(To do): In the records below, find the line with "Task: Open the Contact sitelink", then copy each line exactly until you have copied the line with "Task: Click the chart title heading". Leave any picture out.

(Input for this task):
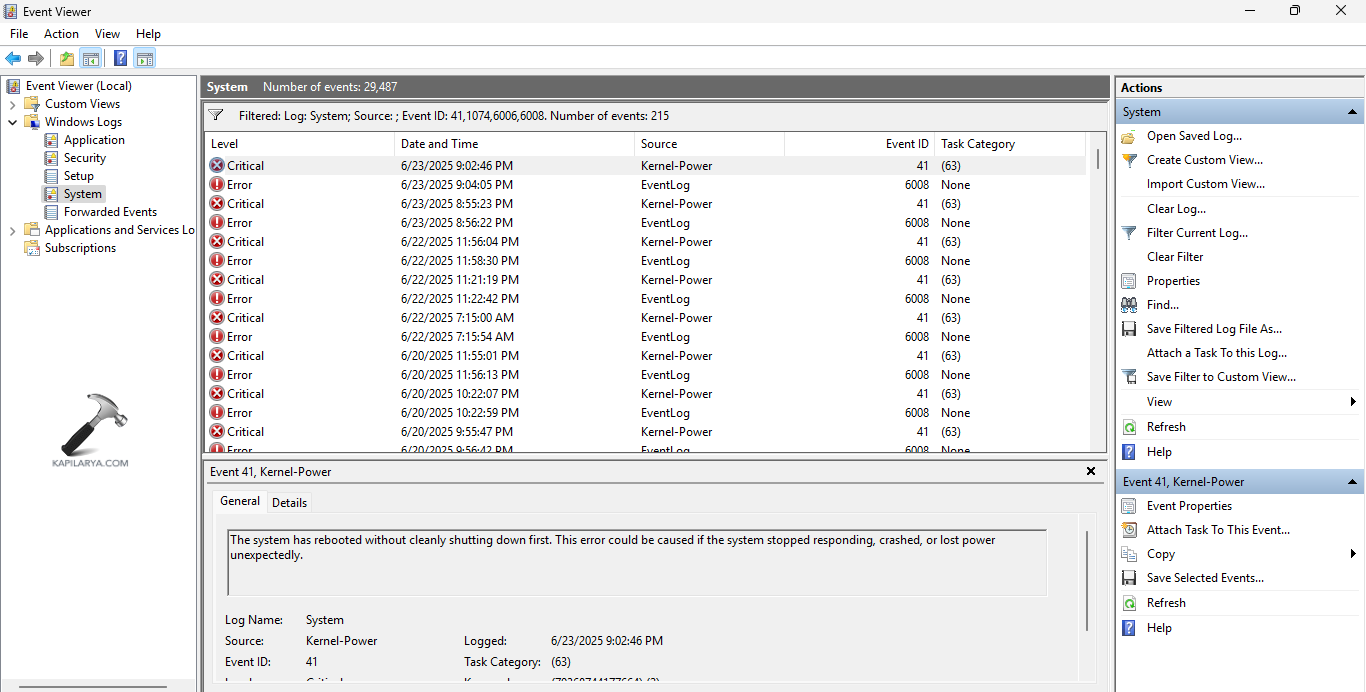1366x692 pixels.
Task: Open the Action menu in menu bar
Action: [x=61, y=34]
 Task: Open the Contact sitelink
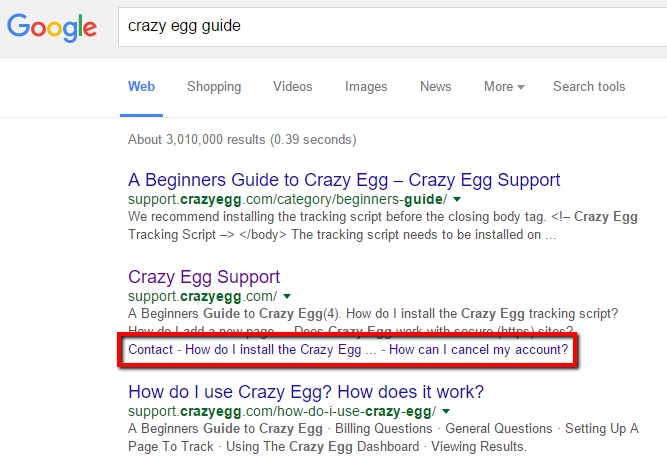151,349
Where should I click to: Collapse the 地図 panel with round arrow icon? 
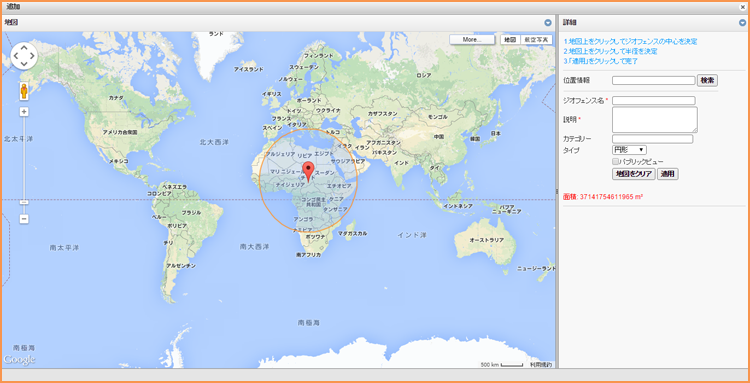[548, 22]
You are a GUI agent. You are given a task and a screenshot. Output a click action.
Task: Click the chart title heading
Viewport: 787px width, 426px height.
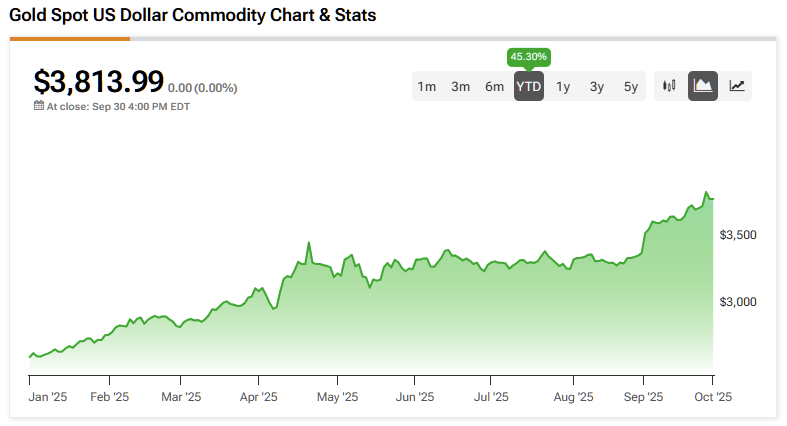pyautogui.click(x=194, y=17)

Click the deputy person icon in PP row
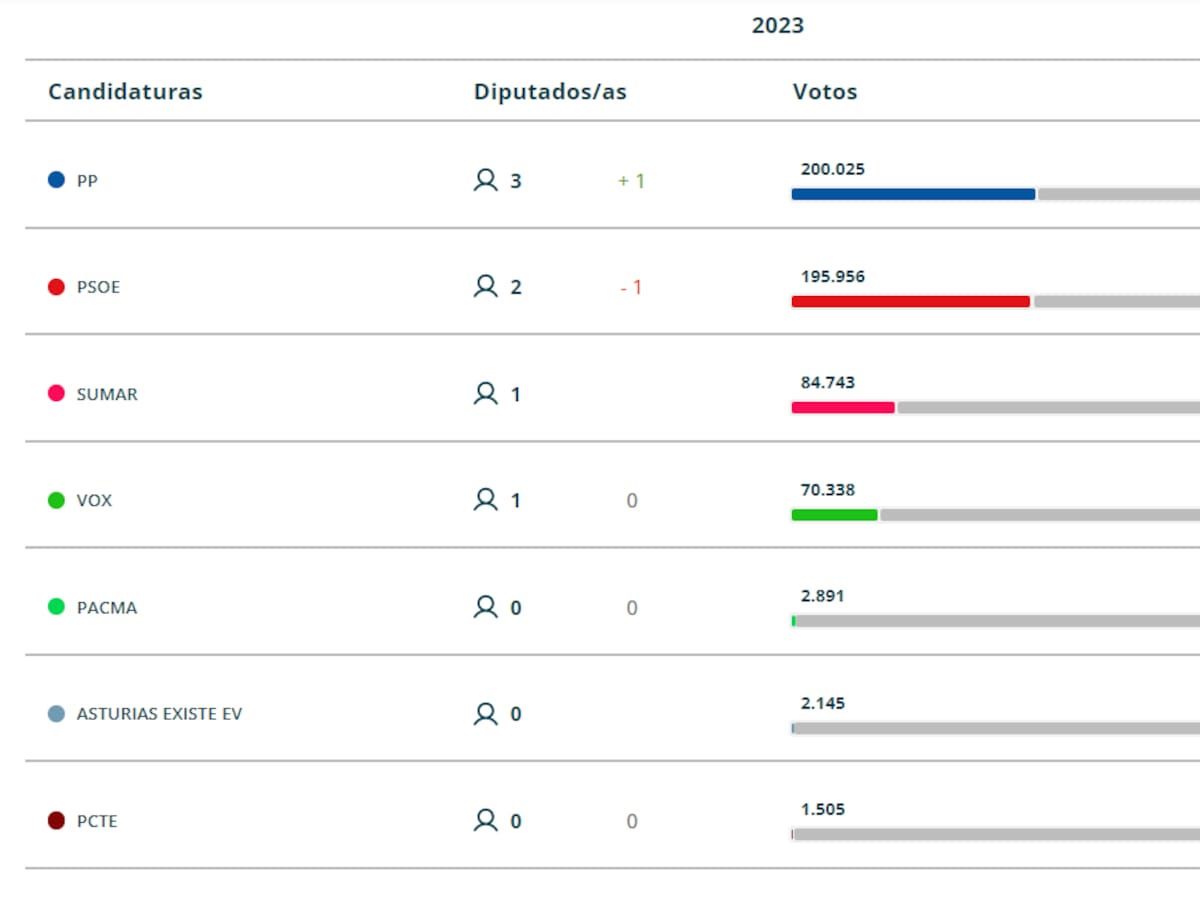coord(485,180)
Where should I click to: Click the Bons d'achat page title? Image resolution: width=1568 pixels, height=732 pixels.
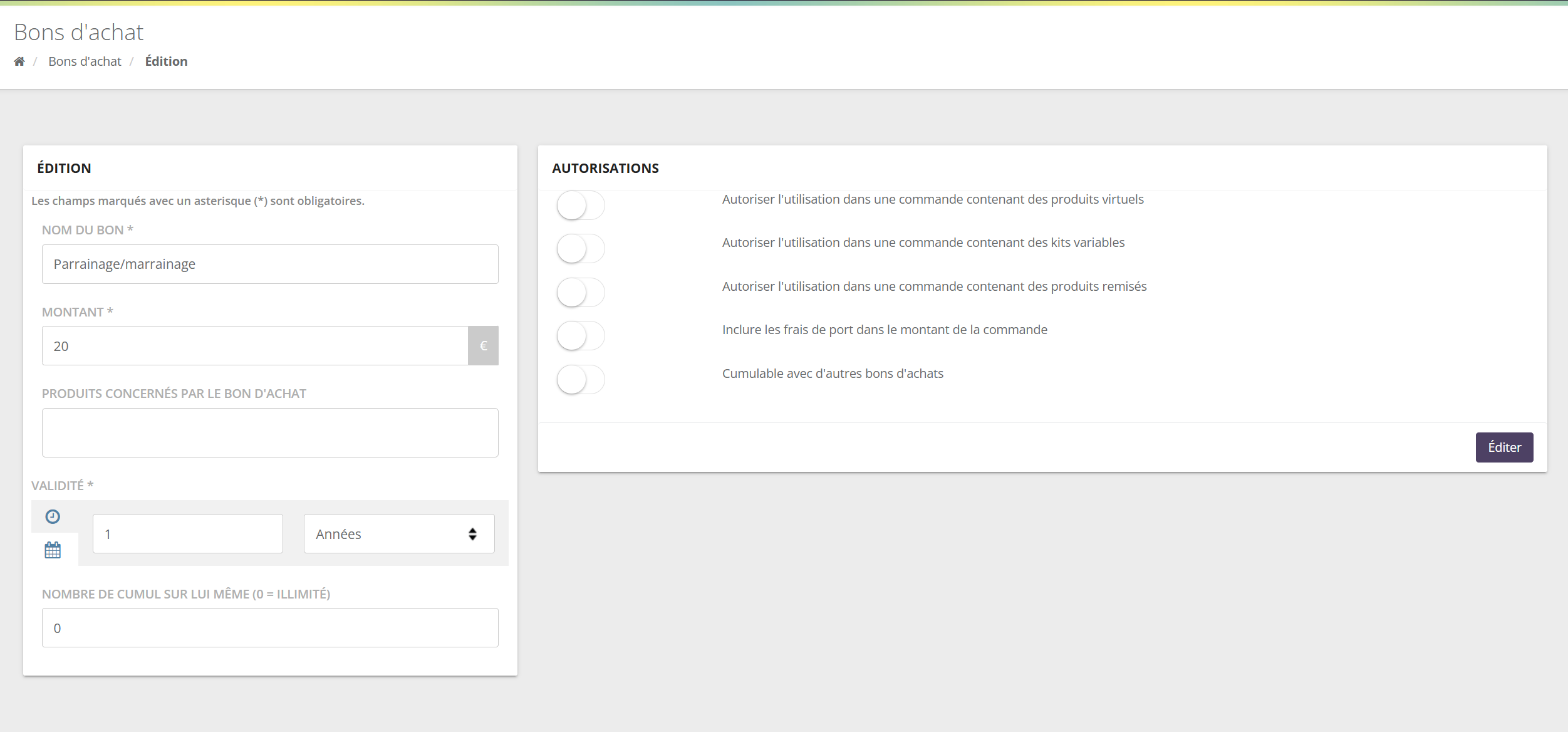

(Solved exercise):
 Task: Open the Contact sitelink
151,349
Where should I click to: Collapse the 地図 panel with round arrow icon? 
[548, 22]
You are a GUI agent. You are given a task and a screenshot. Output a click action.
Task: Click the chart title heading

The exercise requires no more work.